- Data extracted from a collection

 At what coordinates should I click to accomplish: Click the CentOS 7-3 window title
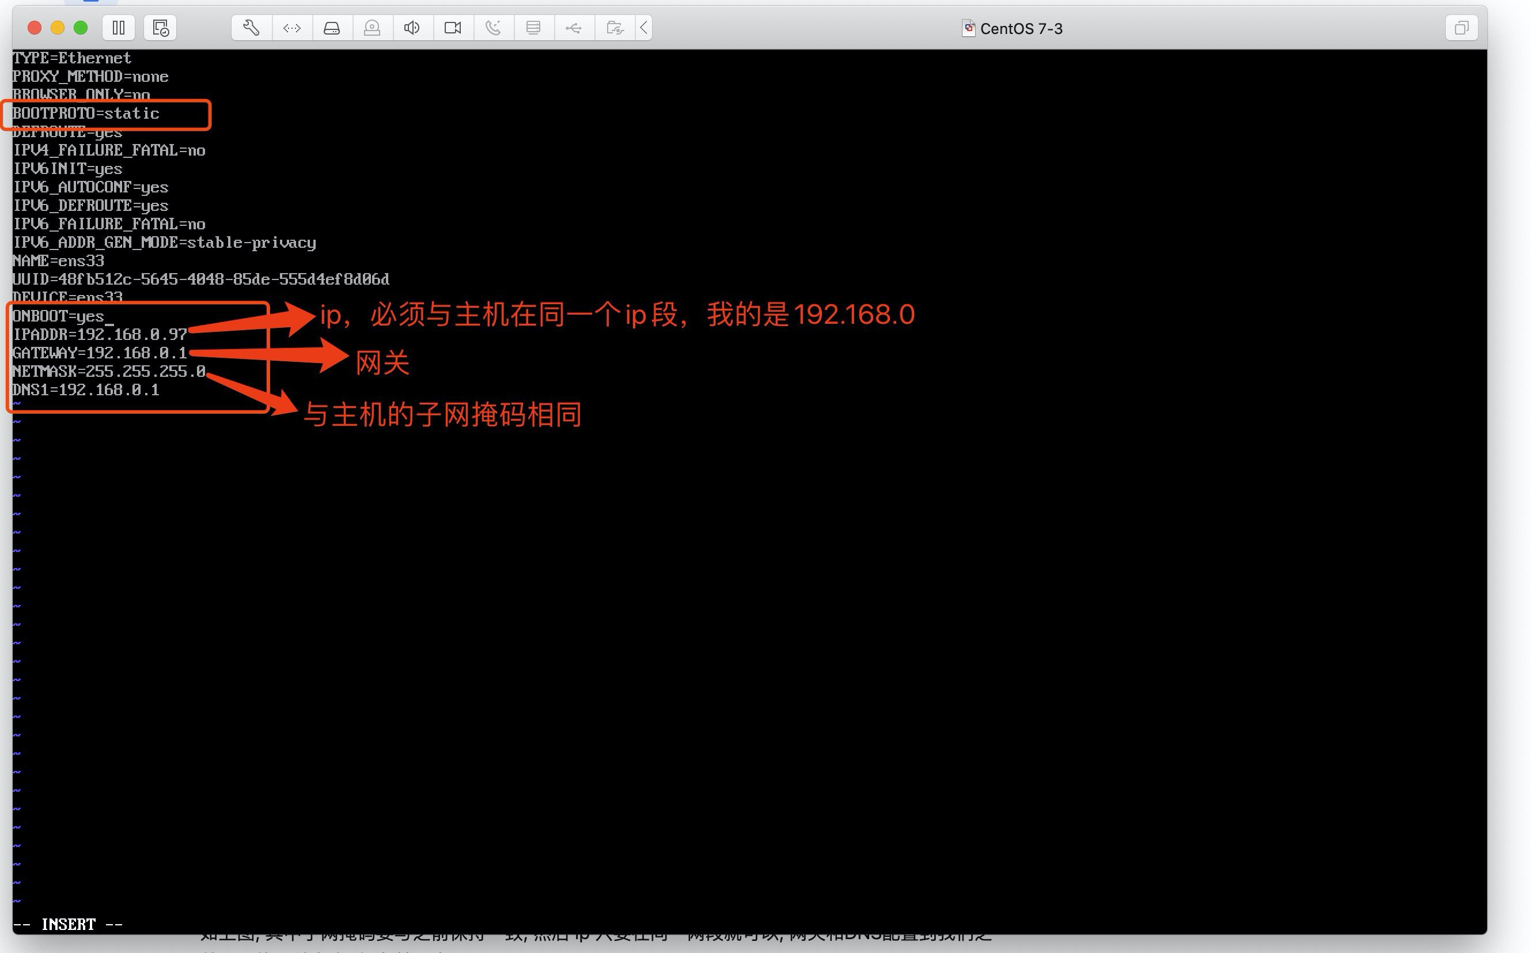coord(1021,28)
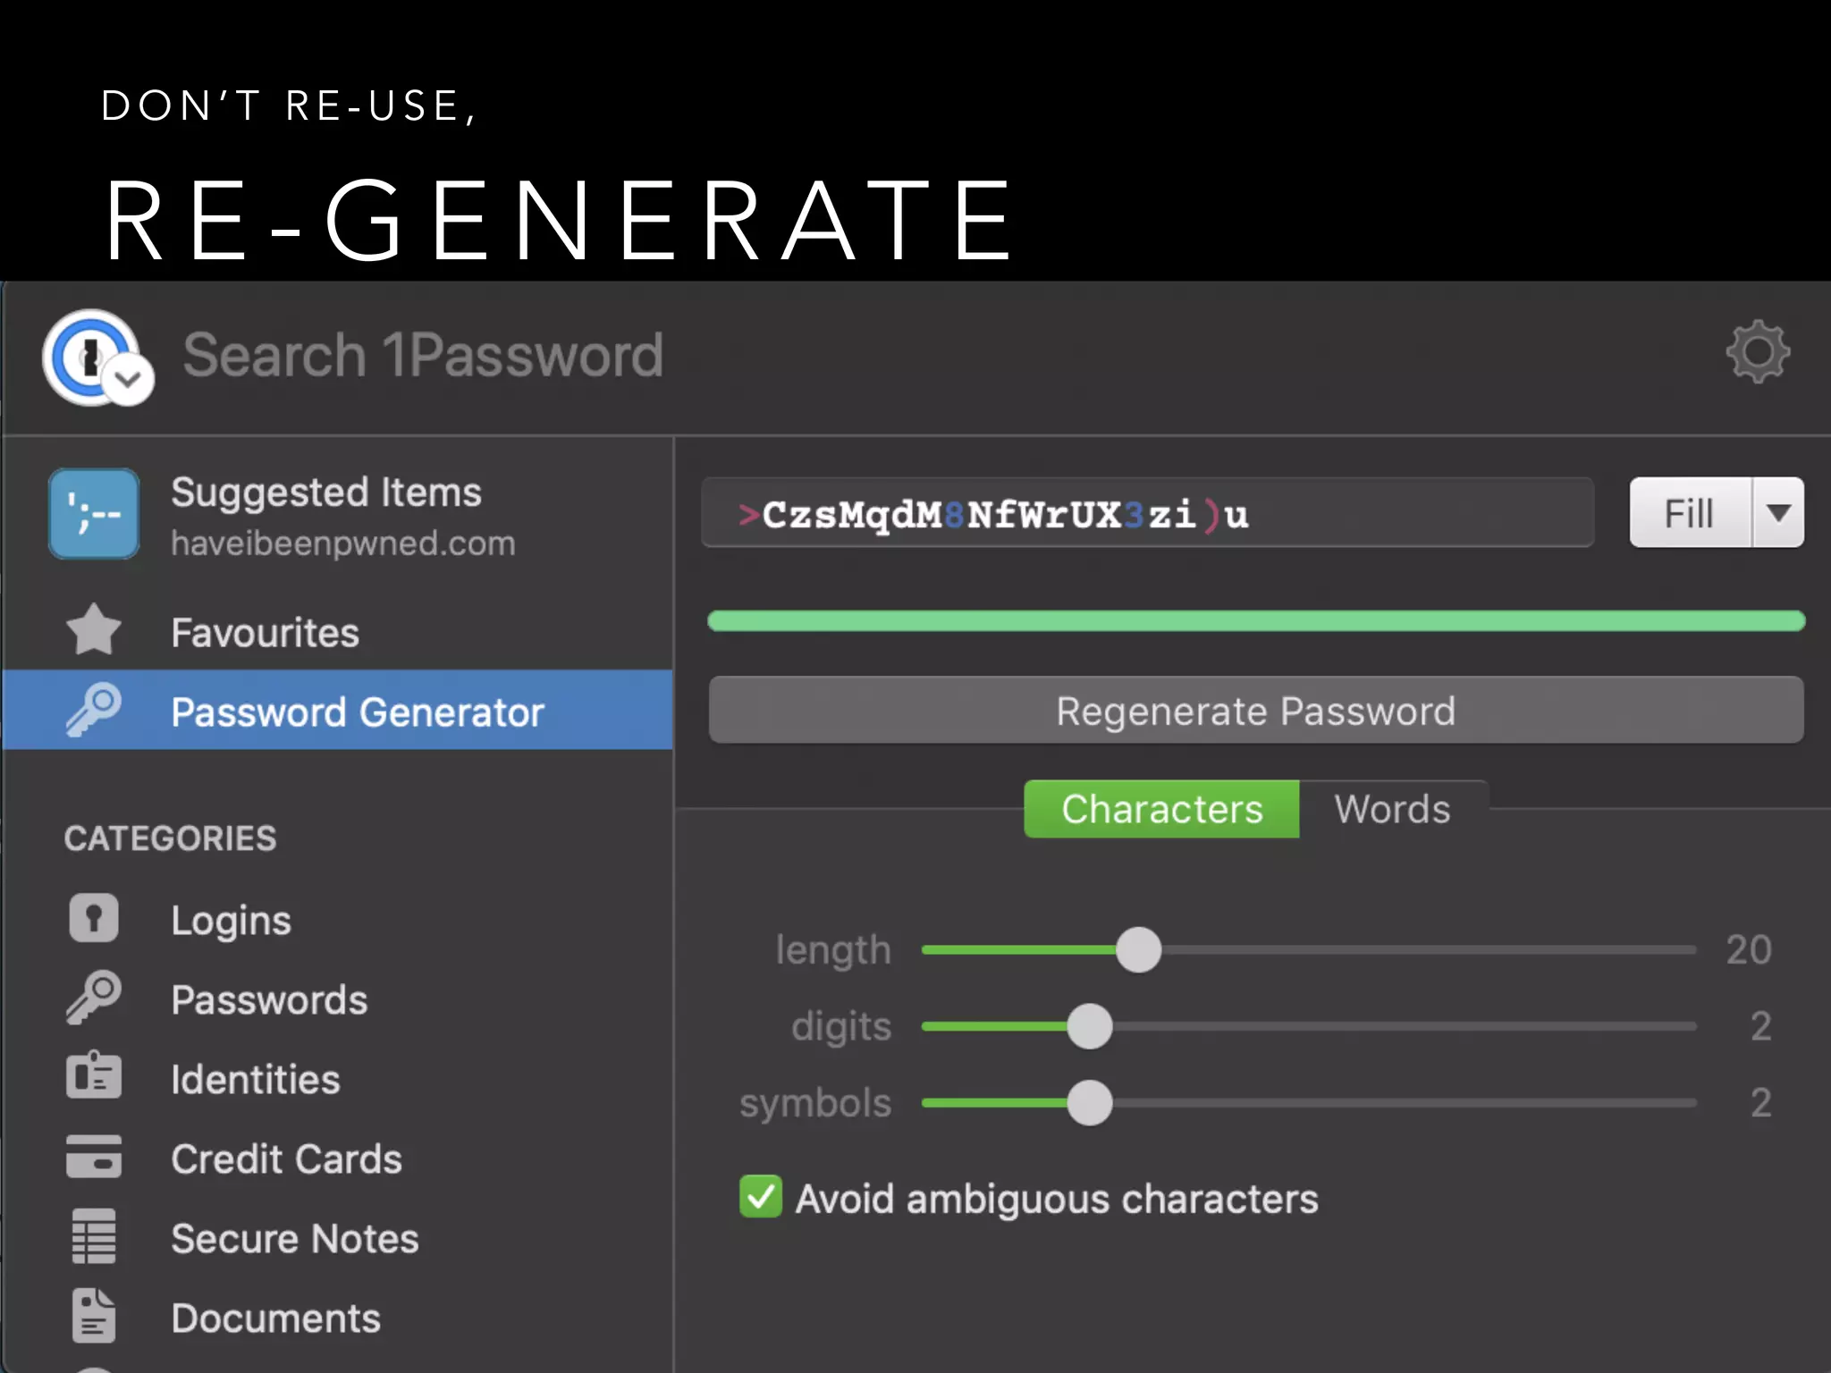The width and height of the screenshot is (1831, 1373).
Task: Open the settings gear icon
Action: click(x=1757, y=351)
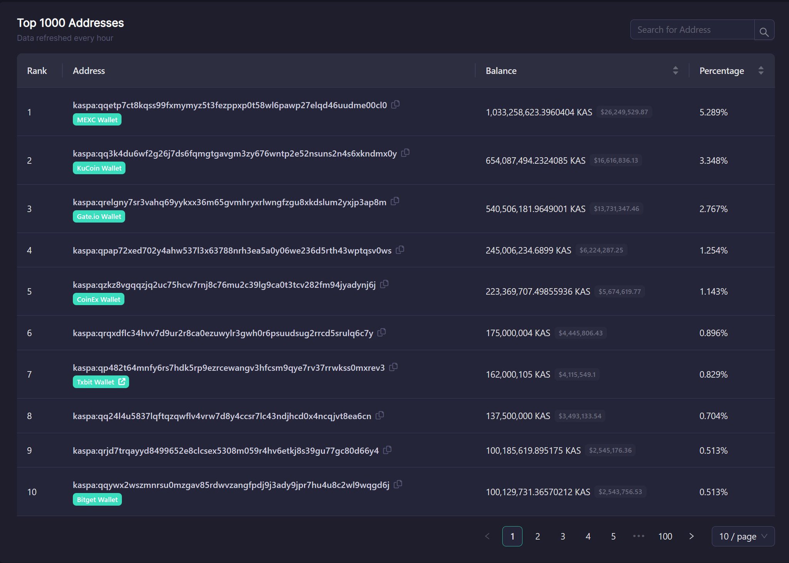Viewport: 789px width, 563px height.
Task: Copy the Gate.io Wallet address
Action: [395, 201]
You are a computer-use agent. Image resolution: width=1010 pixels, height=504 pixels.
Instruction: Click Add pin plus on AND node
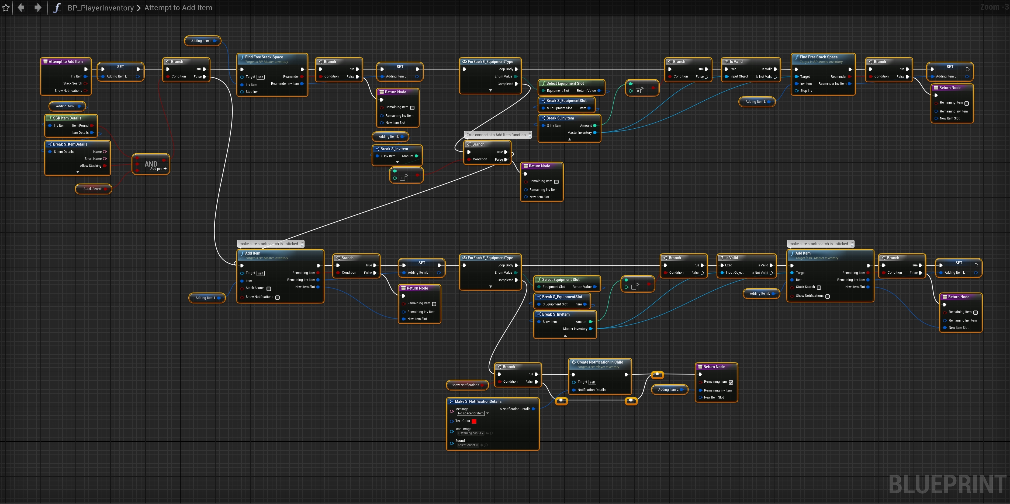[165, 169]
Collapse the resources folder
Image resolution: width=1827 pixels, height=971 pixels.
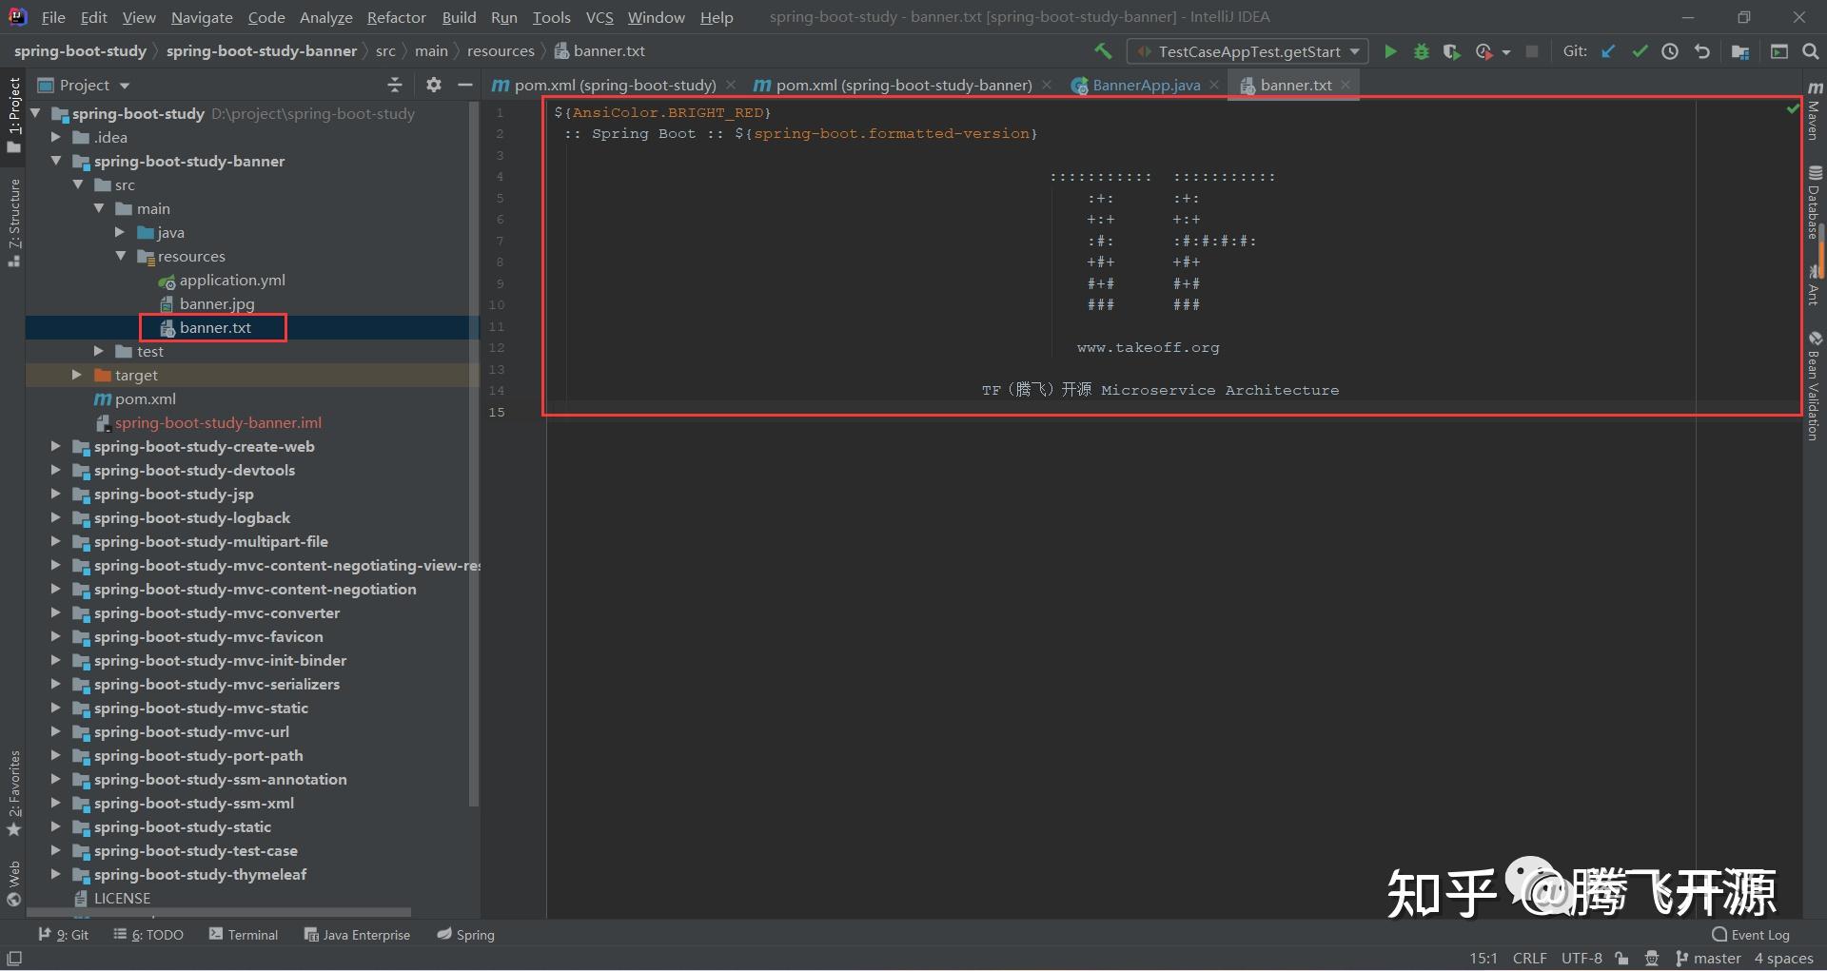(121, 256)
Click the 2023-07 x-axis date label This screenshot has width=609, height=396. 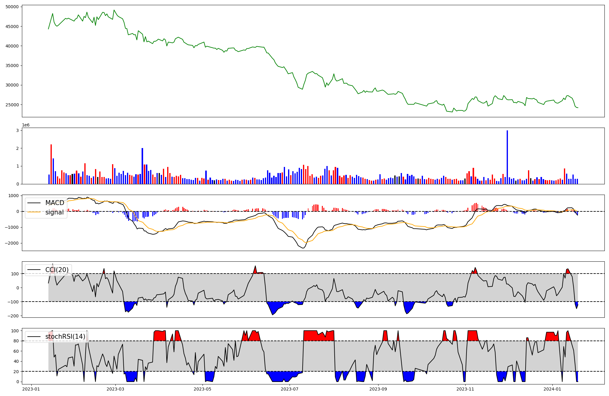pyautogui.click(x=290, y=389)
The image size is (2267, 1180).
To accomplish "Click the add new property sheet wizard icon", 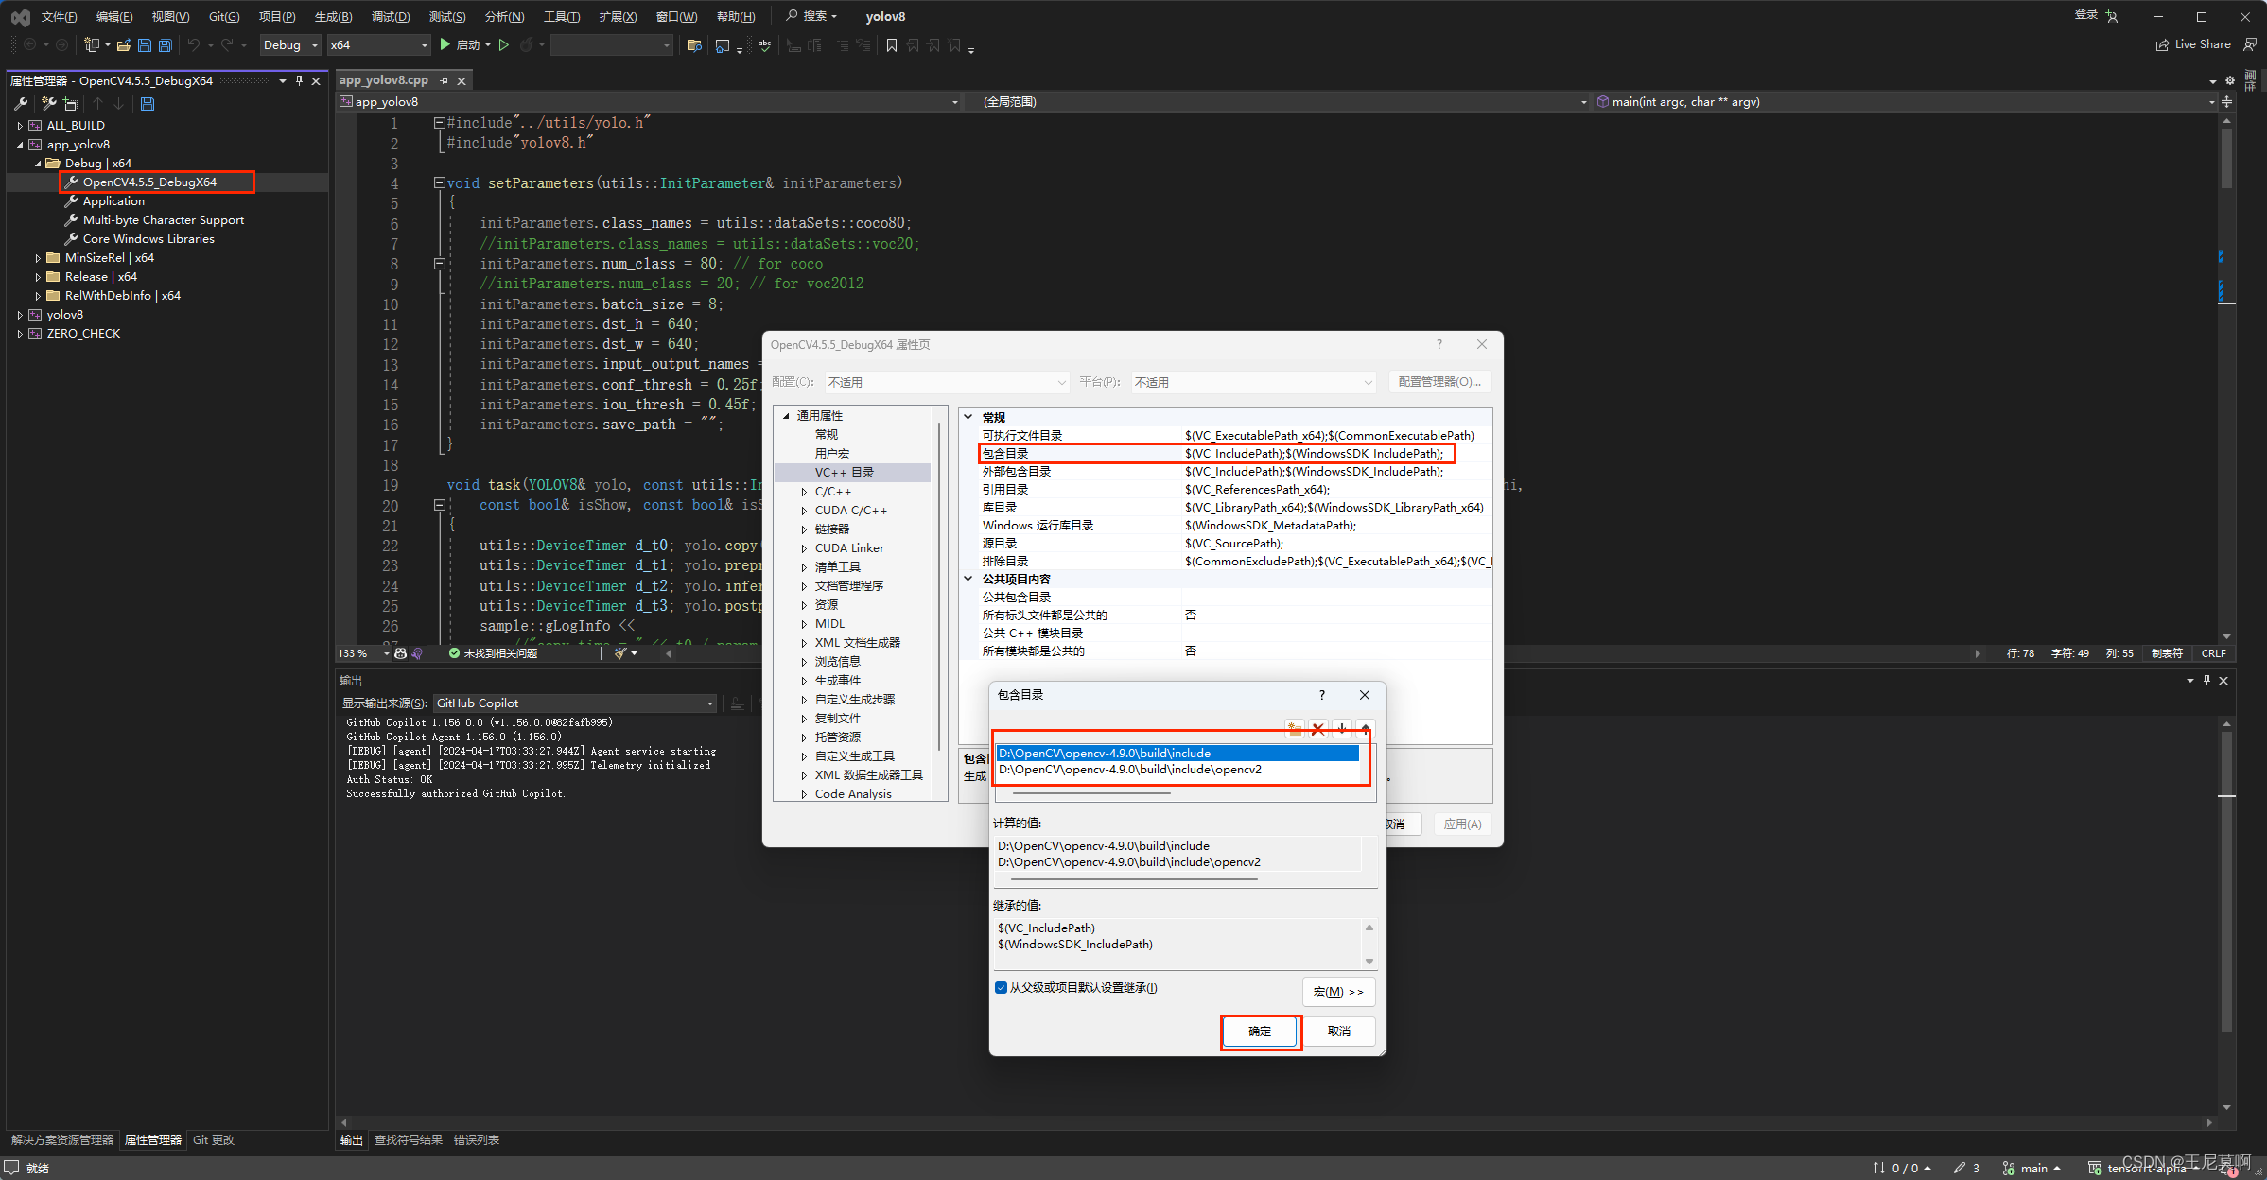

- TASK REQUIREMENTS
Your answer should be the lines above from the one that contains "The image size is (2267, 1180)." through the last, set down exactly, with the pictures removed.

- OUTPUT OF THE EXERCISE
The image size is (2267, 1180).
To accomplish "Click the add new property sheet wizard icon", 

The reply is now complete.